Great Plains Shelters

Building a shelter was one of the first priorities for new homesteaders. The collection contains many photographs of the homes of Nebraska settlers. Even though the photos were taken after 1886, they illustrate the range of shelters that early settlers on the Great Plains called home.

When settlers reached the Great Plains, some of them used tents for a while—some for a long time. Notice that the family in the photo to the left is still living in a tent even though other improvements have been made to the homestead (e.g., the windmill and the sod animal shelter (to the left rear).

A step up (actually, literally down) in housing was the dugout. Below are several examples of dugout homes on the Great Plains of Nebraska. When the landscape permitted, it was common to build dugouts into the sides of hills. The dugout on the right was a bit nicer than most, as it has a front wall made of wood. Note the cow grazing at the top of the dugout.

Dugouts were often replaced with sod houses. Several of the Oblinger letters described their sod houses. For example, when Mattie arrived in Nebraska, she wrote back to her family members about the sod house, describing its advantages over a temporary frame house:

…Some come here and put up temporary frame houses thought they could not live in a sod house This fall they are going to build sod houses so they can live live [sic] comfortable this winter a temporary frame house here is a poor thing a house that is not plastered the wind and dust goes right through and they are very cold A sod house can be built so they are real nice and comfortable build nice walls and then plaster and lay a floor above and below and then they are nice Uriah is going to build one after that style this fall The one we are in at present is 14 by 16 and a dirt floor Uriah intends takeing it for a stable this winter I will be a nice comfortable stable

Letter from Mattie V. Oblinger to George W. Thomas, Grizzie B. Thomas, and Wheeler Thomas Family, June 16, 1873

Examine these examples of sod houses (or "soddies" as their inhabitants often called them).

Notice that in the photo at right, part of the building appears to be a "dugout." The family may have lived in the dugout before they built the sod house above ground.

People who saw the house pictured below right probably thought this "soddie" was "high toned" because it had a second story made of wood.

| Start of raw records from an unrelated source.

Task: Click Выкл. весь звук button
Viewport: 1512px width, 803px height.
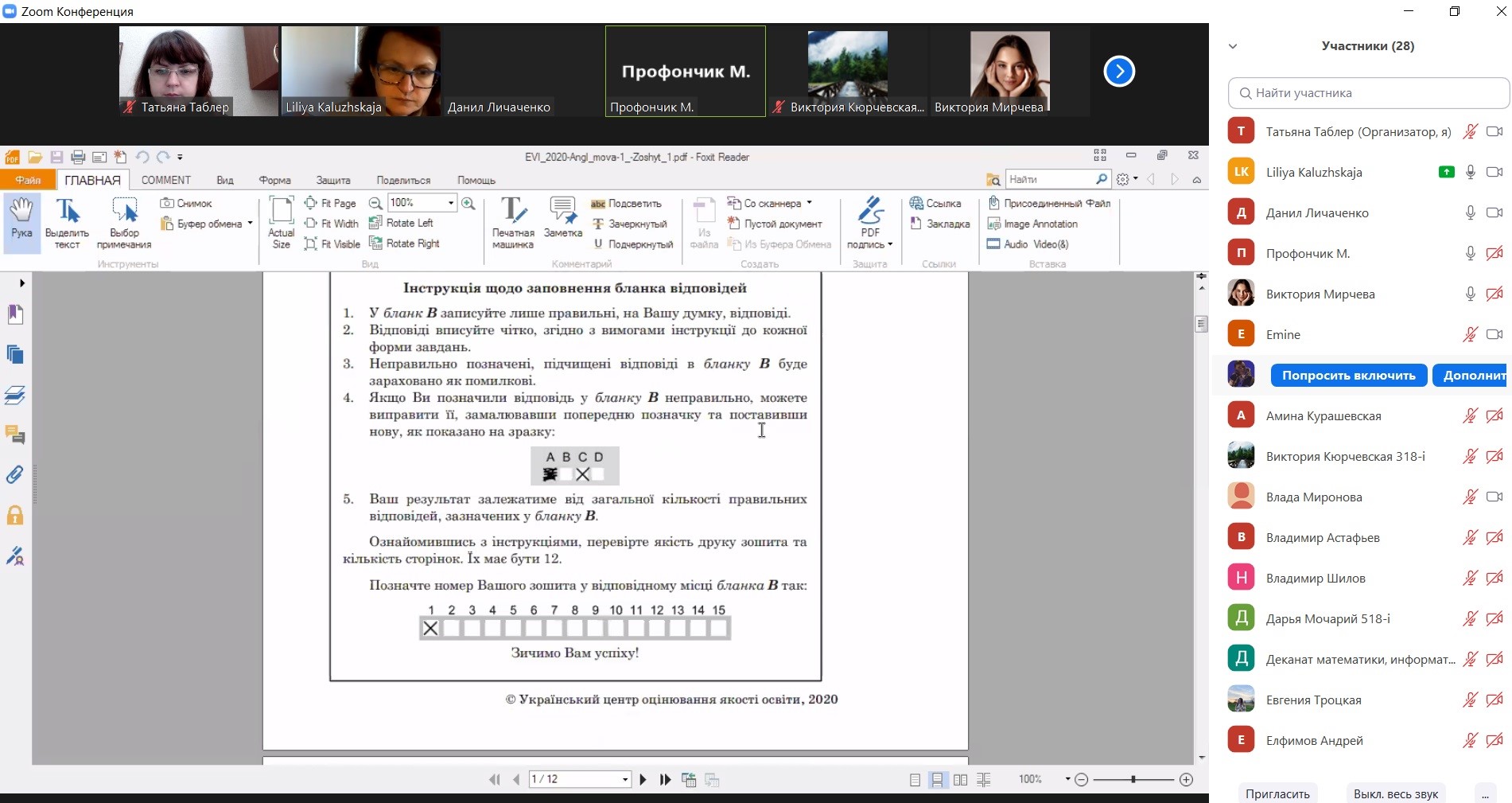Action: pyautogui.click(x=1396, y=793)
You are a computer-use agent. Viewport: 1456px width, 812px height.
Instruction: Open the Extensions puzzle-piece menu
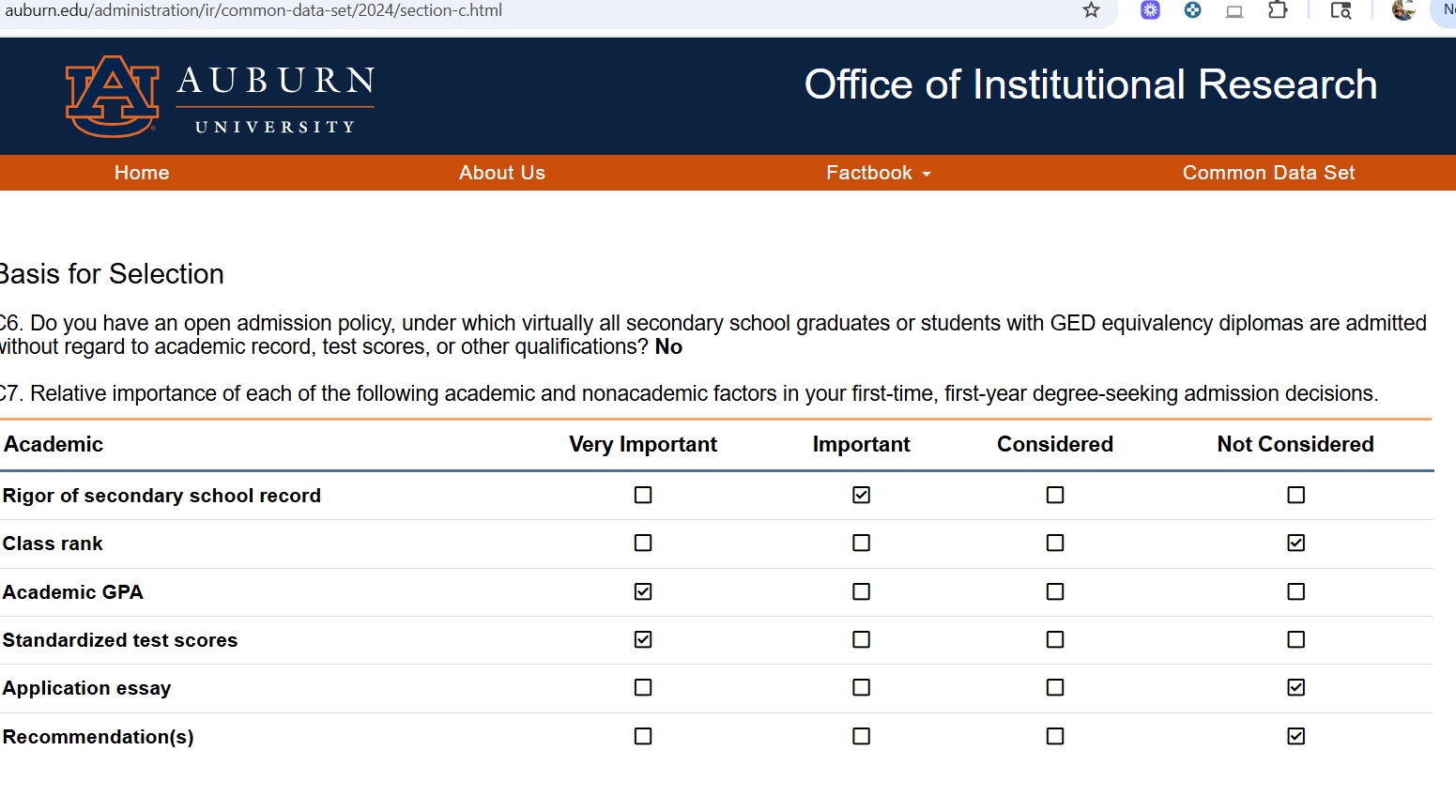[x=1278, y=10]
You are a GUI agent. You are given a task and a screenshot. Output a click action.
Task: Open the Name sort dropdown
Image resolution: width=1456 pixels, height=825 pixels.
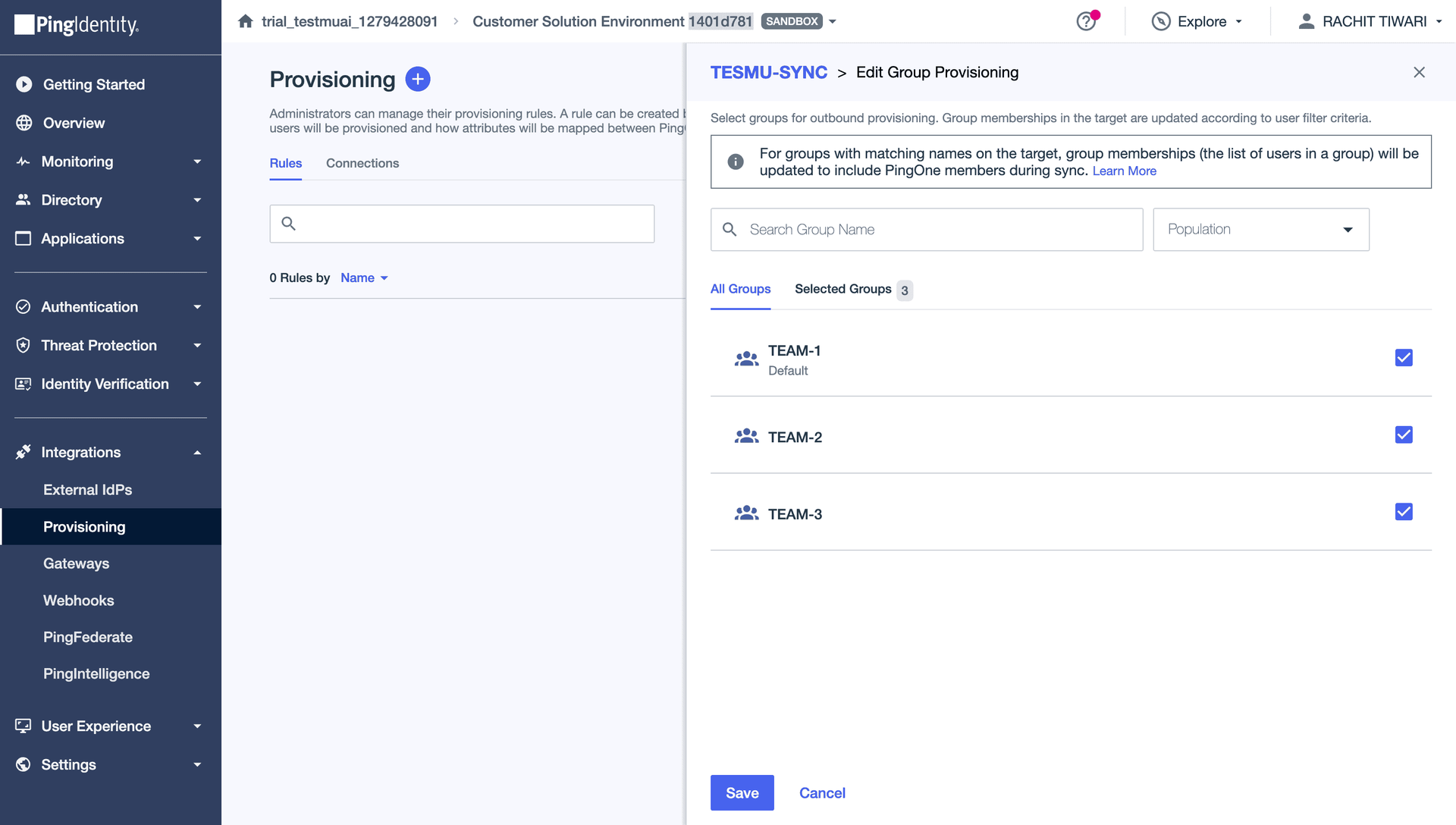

Examine these and other photographs of the homes built on the Great Plains in the latter half of the 19th century (you can identify such photographs using keyword searches):

  • What were the advantages and disadvantages of tents, dugouts, and sod houses?
  • What accounts for the progression of families moving from tents to dugouts to sod houses?
  • Choose one of the types of shelters and examine as many pictures of that kind of shelter as you can find. Imagine that you were a homesteader in 1873 living in that type of shelter. Write a letter to your family back east explaining what your new home is like.